Records from a dataset
★ ★ ★ ★ ★ ★ ★
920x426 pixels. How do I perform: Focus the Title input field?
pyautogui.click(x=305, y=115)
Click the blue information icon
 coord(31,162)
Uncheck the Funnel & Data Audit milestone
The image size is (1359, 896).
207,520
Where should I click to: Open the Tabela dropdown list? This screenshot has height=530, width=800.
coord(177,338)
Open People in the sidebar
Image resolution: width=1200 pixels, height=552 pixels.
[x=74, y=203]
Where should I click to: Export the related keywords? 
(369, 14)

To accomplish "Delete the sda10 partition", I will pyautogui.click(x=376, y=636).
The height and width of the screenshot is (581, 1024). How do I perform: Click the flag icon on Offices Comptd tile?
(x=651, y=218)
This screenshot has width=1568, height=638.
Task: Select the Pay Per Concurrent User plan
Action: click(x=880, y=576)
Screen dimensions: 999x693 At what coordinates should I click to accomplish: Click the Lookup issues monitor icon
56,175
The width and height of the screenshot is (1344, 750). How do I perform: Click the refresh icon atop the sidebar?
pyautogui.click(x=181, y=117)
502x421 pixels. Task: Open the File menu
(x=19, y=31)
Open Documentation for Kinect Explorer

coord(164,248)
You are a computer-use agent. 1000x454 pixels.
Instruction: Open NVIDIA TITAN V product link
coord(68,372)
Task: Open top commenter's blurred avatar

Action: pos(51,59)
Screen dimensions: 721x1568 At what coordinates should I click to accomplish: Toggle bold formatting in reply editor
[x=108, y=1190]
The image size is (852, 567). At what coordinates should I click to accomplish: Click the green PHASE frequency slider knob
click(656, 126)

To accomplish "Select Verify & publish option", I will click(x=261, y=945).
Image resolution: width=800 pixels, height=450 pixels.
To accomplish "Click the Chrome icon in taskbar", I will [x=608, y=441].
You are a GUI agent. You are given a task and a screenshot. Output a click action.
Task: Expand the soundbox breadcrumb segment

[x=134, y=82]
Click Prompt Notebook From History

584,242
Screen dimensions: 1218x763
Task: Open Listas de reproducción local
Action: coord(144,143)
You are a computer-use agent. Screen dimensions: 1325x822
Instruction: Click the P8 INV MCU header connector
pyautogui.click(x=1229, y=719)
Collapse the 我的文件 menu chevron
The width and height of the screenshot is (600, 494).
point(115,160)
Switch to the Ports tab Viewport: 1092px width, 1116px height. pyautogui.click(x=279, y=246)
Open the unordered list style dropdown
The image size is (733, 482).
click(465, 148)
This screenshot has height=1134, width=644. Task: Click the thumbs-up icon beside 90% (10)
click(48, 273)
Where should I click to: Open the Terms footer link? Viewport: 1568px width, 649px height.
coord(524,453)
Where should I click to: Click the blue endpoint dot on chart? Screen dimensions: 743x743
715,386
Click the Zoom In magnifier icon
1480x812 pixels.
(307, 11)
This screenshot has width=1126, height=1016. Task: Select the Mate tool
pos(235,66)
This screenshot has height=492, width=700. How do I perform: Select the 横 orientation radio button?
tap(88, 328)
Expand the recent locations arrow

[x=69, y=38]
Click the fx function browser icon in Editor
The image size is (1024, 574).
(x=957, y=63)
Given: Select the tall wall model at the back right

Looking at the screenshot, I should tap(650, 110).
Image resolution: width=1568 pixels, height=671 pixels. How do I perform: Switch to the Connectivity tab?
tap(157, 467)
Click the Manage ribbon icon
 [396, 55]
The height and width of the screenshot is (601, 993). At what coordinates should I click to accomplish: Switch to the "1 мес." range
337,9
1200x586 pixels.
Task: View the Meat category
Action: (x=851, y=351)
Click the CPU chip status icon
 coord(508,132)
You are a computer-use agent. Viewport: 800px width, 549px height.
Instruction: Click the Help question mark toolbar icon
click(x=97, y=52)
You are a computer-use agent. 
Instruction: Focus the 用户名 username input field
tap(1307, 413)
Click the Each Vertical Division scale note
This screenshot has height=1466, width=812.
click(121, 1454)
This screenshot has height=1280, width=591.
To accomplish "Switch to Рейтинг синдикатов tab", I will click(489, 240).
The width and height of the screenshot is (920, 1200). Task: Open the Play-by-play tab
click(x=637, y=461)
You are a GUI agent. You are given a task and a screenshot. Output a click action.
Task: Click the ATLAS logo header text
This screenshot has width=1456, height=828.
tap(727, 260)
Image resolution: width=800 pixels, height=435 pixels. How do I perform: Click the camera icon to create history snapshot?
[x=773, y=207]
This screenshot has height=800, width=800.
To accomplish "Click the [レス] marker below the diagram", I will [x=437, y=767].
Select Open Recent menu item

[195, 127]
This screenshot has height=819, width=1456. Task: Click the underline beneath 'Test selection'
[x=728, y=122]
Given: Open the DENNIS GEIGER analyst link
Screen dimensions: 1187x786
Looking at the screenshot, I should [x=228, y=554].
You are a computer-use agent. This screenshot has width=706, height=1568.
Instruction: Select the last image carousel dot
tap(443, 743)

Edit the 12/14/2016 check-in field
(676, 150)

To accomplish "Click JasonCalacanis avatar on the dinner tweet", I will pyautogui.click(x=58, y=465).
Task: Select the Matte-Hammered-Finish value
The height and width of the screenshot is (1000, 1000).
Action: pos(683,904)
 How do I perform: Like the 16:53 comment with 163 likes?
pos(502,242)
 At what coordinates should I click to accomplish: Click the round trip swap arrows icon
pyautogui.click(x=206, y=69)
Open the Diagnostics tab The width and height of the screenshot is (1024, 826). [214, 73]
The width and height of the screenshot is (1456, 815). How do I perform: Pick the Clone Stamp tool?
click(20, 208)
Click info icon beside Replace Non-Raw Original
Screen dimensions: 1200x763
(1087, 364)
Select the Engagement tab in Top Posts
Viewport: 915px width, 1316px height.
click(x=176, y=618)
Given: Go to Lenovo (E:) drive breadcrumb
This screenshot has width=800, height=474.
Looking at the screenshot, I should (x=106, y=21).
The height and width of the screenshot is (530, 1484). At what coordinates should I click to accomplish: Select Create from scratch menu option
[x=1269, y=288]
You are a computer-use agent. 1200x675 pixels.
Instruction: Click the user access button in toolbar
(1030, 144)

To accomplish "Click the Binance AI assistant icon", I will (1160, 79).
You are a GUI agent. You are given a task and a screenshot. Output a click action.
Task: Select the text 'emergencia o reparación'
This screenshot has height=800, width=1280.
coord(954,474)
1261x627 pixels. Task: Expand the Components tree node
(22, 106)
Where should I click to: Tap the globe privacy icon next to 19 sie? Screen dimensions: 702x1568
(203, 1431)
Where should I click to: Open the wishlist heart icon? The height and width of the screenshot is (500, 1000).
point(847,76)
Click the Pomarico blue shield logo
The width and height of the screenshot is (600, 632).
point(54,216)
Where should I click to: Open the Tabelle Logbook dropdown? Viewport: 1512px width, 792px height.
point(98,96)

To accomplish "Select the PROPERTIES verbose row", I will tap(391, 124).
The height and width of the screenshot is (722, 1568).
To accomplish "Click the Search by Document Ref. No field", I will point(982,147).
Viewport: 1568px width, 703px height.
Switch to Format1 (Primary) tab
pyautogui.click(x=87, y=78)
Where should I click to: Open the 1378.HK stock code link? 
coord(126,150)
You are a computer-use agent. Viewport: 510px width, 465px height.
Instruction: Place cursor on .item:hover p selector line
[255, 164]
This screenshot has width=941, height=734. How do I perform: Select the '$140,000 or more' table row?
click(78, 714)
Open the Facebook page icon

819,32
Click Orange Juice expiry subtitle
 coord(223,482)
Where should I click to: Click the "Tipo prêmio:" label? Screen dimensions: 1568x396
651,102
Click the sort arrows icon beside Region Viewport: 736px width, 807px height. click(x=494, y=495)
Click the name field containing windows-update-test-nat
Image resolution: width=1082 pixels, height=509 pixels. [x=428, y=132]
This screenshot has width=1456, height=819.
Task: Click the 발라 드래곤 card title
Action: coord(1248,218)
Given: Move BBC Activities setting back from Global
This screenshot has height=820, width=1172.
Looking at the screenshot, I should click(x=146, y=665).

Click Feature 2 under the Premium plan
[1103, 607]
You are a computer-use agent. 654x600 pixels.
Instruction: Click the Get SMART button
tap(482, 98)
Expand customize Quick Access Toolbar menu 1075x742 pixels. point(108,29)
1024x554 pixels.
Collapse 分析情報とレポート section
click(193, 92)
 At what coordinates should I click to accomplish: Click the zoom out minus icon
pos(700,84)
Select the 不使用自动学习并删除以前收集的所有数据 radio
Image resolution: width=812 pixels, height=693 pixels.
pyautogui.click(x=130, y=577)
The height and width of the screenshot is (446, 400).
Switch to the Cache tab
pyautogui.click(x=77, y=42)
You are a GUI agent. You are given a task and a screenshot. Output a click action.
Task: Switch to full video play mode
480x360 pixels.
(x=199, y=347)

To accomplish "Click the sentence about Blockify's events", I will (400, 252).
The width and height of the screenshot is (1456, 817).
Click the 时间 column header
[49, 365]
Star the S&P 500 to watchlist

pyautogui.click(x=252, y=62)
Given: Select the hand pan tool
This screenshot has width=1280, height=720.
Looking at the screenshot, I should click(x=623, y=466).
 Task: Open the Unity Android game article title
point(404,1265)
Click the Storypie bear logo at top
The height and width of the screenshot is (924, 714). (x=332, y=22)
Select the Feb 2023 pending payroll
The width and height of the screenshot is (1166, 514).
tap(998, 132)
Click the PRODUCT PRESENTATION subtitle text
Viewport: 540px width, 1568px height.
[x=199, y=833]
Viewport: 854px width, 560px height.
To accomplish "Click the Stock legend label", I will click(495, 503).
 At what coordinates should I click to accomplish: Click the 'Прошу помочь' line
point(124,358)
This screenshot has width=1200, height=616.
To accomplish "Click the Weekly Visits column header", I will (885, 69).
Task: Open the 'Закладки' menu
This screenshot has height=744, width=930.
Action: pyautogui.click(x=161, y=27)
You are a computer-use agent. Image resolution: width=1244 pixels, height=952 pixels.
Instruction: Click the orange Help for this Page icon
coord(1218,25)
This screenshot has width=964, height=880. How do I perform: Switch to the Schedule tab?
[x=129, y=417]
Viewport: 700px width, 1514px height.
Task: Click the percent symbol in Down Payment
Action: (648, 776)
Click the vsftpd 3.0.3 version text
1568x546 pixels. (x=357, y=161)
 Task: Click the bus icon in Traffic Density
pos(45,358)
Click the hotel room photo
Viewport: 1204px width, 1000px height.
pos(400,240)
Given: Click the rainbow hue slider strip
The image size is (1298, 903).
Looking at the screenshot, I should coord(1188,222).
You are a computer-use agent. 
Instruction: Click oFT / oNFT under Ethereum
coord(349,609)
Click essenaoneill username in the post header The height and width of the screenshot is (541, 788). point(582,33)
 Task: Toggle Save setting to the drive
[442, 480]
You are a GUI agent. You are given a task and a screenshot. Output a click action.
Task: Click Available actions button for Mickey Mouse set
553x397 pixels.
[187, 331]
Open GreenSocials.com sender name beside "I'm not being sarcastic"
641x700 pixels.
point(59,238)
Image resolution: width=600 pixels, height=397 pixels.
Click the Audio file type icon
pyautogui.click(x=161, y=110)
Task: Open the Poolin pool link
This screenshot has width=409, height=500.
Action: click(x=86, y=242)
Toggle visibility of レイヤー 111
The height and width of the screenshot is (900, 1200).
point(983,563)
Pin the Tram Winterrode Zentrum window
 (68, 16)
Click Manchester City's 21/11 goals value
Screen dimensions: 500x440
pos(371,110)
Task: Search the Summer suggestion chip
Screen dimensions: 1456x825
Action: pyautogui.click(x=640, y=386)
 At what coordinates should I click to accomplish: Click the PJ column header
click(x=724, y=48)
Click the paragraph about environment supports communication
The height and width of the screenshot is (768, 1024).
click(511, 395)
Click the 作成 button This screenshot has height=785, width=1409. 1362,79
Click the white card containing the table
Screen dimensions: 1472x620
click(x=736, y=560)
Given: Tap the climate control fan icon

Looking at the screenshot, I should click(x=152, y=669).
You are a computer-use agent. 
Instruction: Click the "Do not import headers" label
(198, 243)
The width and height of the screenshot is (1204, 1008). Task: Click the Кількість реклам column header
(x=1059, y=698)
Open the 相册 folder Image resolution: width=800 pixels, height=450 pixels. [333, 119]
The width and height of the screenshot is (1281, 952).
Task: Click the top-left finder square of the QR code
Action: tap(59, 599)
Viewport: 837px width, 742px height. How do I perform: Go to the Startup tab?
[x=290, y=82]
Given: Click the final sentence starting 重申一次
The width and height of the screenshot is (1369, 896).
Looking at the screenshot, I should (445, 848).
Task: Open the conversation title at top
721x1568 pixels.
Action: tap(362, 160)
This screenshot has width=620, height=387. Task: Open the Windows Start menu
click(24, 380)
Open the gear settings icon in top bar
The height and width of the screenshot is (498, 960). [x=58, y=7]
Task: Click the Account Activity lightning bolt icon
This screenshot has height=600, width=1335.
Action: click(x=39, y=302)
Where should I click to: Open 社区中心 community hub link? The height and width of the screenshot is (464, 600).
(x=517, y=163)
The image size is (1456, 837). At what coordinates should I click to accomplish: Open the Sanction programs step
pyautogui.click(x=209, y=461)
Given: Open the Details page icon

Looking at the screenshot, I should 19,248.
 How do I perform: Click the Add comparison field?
★ ★ ★ ★ ★ ★ ★
> _Assigned task_
Repeat, exactly as they stand above, the lines from the line with "The height and width of the screenshot is (446, 400)." to the line with "The width and height of the screenshot is (1456, 817).", both lines included.

> _Response box_
The height and width of the screenshot is (446, 400).
Switch to the Cache tab
pyautogui.click(x=77, y=42)
You are a GUI agent. You are given a task and a screenshot. Output a click action.
Task: Switch to full video play mode
480x360 pixels.
(x=199, y=347)

To accomplish "Click the sentence about Blockify's events", I will (400, 252).
The width and height of the screenshot is (1456, 817).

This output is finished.